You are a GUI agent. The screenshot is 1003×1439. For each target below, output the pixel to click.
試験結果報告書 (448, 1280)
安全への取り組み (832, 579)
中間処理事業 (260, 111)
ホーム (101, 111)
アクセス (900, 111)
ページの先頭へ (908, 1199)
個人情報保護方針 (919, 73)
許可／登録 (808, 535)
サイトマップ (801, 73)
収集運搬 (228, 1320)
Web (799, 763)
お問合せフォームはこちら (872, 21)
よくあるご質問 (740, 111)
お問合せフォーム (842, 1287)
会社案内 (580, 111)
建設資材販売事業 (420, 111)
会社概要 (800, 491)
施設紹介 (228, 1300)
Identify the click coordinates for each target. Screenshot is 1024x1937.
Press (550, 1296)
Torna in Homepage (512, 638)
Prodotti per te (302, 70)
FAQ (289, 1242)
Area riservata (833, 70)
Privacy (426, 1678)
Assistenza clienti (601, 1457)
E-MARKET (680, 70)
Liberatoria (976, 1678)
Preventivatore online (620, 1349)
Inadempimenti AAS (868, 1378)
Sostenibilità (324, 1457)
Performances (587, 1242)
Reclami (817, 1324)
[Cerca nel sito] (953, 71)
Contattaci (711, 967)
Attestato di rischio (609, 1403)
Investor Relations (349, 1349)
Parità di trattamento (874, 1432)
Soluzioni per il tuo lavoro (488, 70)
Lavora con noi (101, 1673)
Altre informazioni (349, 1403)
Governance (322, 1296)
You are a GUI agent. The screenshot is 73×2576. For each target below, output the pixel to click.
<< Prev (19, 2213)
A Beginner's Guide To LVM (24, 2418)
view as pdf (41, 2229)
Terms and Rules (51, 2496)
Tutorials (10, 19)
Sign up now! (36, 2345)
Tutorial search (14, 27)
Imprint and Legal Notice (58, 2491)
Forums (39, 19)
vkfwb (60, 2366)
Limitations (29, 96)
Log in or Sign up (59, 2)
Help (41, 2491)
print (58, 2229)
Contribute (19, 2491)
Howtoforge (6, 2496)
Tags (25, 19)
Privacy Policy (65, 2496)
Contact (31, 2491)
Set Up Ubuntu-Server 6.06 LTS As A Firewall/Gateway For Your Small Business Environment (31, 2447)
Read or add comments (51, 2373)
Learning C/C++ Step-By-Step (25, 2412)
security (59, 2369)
______________________________
● Your task
Lay out every line of the material above as a Markdown table with the columns Row and Text, numbering each line in order and skipping any blank lines.

● Full response
| Row | Text |
|---|---|
| 1 | You are a GUI agent. The screenshot is 1003×1439. For each target below, output the pixel to click. |
| 2 | 試験結果報告書 (448, 1280) |
| 3 | 安全への取り組み (832, 579) |
| 4 | 中間処理事業 (260, 111) |
| 5 | ホーム (101, 111) |
| 6 | アクセス (900, 111) |
| 7 | ページの先頭へ (908, 1199) |
| 8 | 個人情報保護方針 (919, 73) |
| 9 | 許可／登録 (808, 535) |
| 10 | サイトマップ (801, 73) |
| 11 | 収集運搬 (228, 1320) |
| 12 | Web (799, 763) |
| 13 | お問合せフォームはこちら (872, 21) |
| 14 | よくあるご質問 (740, 111) |
| 15 | お問合せフォーム (842, 1287) |
| 16 | 会社案内 (580, 111) |
| 17 | 建設資材販売事業 (420, 111) |
| 18 | 会社概要 (800, 491) |
| 19 | 施設紹介 (228, 1300) |
| 20 | Identify the click coordinates for each target. Screenshot is 1024x1937. |
| 21 | Press (550, 1296) |
| 22 | Torna in Homepage (512, 638) |
| 23 | Prodotti per te (302, 70) |
| 24 | FAQ (289, 1242) |
| 25 | Area riservata (833, 70) |
| 26 | Privacy (426, 1678) |
| 27 | Assistenza clienti (601, 1457) |
| 28 | E-MARKET (680, 70) |
| 29 | Liberatoria (976, 1678) |
| 30 | Preventivatore online (620, 1349) |
| 31 | Inadempimenti AAS (868, 1378) |
| 32 | Sostenibilità (324, 1457) |
| 33 | Performances (587, 1242) |
| 34 | Reclami (817, 1324) |
| 35 | [Cerca nel sito] (953, 71) |
| 36 | Contattaci (711, 967) |
| 37 | Attestato di rischio (609, 1403) |
| 38 | Investor Relations (349, 1349) |
| 39 | Parità di trattamento (874, 1432) |
| 40 | Soluzioni per il tuo lavoro (488, 70) |
| 41 | Lavora con noi (101, 1673) |
| 42 | Altre informazioni (349, 1403) |
| 43 | Governance (322, 1296) |
| 44 | You are a GUI agent. The screenshot is 73×2576. For each target below, output the pixel to click. |
| 45 | << Prev (19, 2213) |
| 46 | A Beginner's Guide To LVM (24, 2418) |
| 47 | view as pdf (41, 2229) |
| 48 | Terms and Rules (51, 2496) |
| 49 | Tutorials (10, 19) |
| 50 | Sign up now! (36, 2345) |
| 51 | Tutorial search (14, 27) |
| 52 | Imprint and Legal Notice (58, 2491) |
| 53 | Forums (39, 19) |
| 54 | vkfwb (60, 2366) |
| 55 | Limitations (29, 96) |
| 56 | Log in or Sign up (59, 2) |
| 57 | Help (41, 2491) |
| 58 | print (58, 2229) |
| 59 | Contribute (19, 2491) |
| 60 | Howtoforge (6, 2496) |
| 61 | Tags (25, 19) |
| 62 | Privacy Policy (65, 2496) |
| 63 | Contact (31, 2491) |
| 64 | Set Up Ubuntu-Server 6.06 LTS As A Firewall/Gateway For Your Small Business Environment (31, 2447) |
| 65 | Read or add comments (51, 2373) |
| 66 | Learning C/C++ Step-By-Step (25, 2412) |
| 67 | security (59, 2369) |